TikTok: bug risolto, nessun pericolo
La vulnerabilità era presente nella funzionalità Friend Finder (Trova amici) che permette di trovare gli amici su TikTok dopo aver sincronizzato i contatti memorizzati sullo smartphone. In questo modo viene creato una collegamento tra il profilo e il numero di telefono (che non è obbligatorio per aprire un account).
L’app effettua innanzitutto l’upload dei contatti sul server tramite una richiesta HTTP. Successivamente viene inviata una richiesta di sincronizzazione per recuperare tutti i profili associati ai numeri di telefono inviati in precedenza. Il server risponde quindi con i dettagli dei profili (nome, identificatore unico, foto e numero di telefono).

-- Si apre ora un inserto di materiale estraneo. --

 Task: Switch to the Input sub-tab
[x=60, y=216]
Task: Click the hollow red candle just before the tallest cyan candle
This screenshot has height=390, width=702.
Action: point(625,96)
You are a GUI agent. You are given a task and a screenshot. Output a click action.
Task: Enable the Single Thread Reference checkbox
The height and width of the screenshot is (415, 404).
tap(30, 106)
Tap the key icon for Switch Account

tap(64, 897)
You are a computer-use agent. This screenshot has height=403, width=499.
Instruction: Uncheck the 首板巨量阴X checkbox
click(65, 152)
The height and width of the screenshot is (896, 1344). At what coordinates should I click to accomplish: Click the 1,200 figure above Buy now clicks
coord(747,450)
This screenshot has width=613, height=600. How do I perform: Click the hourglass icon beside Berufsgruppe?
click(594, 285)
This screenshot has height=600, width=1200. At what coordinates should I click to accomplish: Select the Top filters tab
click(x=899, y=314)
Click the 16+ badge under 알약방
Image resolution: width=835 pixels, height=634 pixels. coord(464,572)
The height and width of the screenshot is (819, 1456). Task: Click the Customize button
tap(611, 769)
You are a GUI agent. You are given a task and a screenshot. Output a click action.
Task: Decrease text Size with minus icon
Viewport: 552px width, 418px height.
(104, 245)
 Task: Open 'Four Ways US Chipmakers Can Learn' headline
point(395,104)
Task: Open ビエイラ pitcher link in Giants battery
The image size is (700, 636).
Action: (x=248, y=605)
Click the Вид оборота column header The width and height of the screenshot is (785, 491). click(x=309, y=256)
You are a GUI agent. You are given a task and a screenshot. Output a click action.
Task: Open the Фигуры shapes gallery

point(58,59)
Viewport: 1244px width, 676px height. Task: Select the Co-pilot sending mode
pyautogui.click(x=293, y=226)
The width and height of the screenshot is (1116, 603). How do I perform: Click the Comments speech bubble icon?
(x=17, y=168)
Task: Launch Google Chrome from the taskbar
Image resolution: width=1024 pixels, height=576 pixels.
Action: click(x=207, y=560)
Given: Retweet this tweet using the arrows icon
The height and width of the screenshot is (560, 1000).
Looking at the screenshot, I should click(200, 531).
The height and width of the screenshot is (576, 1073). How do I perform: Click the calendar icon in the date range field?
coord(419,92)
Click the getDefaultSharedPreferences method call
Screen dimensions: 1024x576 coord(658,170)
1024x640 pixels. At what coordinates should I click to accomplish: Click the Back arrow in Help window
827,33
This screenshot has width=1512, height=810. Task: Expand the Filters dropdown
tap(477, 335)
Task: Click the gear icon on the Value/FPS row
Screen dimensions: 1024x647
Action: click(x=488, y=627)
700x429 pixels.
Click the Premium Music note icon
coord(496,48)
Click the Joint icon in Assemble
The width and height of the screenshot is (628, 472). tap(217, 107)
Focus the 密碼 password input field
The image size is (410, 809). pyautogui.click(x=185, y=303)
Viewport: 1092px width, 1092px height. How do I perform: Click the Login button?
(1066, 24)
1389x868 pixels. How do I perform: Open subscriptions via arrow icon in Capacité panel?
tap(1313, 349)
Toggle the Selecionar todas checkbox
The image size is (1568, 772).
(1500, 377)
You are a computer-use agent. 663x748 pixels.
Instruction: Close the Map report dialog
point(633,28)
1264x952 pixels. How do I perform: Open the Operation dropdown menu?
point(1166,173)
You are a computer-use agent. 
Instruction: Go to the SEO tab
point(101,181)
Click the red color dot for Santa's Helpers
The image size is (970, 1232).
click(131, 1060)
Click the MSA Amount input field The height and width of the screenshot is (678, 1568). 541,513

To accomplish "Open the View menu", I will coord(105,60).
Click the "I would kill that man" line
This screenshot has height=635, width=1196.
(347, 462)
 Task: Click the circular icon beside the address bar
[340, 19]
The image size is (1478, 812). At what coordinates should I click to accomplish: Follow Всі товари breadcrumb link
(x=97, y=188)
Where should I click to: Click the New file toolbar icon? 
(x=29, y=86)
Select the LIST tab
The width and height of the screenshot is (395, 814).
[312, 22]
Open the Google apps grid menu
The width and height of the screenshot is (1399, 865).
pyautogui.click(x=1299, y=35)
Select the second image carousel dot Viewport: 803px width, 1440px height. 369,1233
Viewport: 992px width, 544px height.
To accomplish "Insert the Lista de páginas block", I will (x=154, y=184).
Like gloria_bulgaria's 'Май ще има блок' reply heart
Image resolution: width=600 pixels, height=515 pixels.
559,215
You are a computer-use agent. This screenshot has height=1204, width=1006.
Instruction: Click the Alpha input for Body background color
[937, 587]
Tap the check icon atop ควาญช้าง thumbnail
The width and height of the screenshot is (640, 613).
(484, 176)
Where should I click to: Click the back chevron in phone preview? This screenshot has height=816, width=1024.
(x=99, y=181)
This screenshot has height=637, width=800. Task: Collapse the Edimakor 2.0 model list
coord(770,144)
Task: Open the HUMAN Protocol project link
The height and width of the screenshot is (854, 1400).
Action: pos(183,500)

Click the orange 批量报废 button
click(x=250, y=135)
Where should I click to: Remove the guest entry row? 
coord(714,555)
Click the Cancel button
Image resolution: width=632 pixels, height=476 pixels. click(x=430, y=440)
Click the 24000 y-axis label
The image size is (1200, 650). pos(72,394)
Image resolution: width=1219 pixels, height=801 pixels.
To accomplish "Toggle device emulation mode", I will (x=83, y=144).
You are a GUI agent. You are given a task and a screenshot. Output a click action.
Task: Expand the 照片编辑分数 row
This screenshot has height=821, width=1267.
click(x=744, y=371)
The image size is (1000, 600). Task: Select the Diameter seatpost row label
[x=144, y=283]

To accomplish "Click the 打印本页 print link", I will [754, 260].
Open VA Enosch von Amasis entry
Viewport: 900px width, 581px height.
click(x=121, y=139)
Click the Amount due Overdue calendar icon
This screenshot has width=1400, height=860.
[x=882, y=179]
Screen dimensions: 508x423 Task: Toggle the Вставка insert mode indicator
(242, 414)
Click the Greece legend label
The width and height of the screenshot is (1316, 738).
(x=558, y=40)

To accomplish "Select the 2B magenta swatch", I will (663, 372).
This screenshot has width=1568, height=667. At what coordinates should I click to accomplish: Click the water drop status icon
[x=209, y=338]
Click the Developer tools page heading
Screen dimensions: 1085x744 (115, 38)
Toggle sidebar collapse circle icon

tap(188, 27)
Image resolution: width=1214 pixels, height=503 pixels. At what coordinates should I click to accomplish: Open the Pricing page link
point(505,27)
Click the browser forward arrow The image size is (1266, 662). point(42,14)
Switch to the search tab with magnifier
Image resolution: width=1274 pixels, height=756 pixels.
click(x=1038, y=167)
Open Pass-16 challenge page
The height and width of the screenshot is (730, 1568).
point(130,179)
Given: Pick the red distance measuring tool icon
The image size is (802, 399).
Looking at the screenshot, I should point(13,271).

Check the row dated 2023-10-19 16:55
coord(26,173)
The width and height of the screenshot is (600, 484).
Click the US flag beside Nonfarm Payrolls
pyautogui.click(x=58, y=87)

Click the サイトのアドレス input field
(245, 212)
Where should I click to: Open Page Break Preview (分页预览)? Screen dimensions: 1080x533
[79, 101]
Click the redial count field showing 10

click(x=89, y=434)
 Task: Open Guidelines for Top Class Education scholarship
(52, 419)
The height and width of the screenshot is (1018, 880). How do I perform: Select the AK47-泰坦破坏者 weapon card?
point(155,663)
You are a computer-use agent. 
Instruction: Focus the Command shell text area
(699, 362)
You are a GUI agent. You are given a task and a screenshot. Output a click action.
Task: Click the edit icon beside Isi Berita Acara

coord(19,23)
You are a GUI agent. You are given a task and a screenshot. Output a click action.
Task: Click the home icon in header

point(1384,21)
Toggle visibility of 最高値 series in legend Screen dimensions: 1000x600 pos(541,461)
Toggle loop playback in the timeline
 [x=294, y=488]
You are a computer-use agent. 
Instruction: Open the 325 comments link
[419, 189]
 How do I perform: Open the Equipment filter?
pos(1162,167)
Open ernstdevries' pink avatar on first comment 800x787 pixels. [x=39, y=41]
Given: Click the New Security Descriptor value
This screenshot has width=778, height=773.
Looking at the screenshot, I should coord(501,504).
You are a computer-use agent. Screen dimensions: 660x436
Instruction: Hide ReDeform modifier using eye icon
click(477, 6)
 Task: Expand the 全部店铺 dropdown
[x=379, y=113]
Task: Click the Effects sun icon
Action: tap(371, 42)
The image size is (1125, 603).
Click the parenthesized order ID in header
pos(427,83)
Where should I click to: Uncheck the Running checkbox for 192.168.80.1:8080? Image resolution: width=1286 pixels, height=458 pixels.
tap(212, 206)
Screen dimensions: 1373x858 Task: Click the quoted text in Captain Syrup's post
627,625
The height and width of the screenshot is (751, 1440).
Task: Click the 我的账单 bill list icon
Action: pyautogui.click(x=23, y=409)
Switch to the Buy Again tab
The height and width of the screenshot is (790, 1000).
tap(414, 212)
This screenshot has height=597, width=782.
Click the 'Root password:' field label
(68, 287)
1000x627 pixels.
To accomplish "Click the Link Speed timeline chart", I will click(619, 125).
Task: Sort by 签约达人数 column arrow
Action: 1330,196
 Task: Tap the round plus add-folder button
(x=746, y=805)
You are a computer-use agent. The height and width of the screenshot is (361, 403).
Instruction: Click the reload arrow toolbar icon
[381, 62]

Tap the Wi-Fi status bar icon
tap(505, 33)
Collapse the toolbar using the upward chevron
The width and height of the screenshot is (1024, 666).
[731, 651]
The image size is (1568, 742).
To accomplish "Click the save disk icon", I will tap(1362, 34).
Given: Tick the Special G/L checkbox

Per ogni dispositivo viene creato un token e un cookie di sessione. Check Point ha però scoperto che questi ultimi erano validi per 60 giorni. Usando l’identificatore del dispositivo, il token e il cookie di sessione era possibile utilizzare un dispositivo virtuale per modificare le richieste HTTP, automatizzare il processo di sincronizzazione dei contatti e creare un database con i numeri di telefono degli utenti.
Cybercriminali esperti potevano raccogliere milioni di numeri e mettere in atto una serie di azioni pericolose per la privacy, tra cui attacchi di spear phishing o vendita del database. La vulnerabilità è stata risolta da TikTok, quindi è fortemente consigliata l’installazione delle ultime versioni delle app per Android e iOS.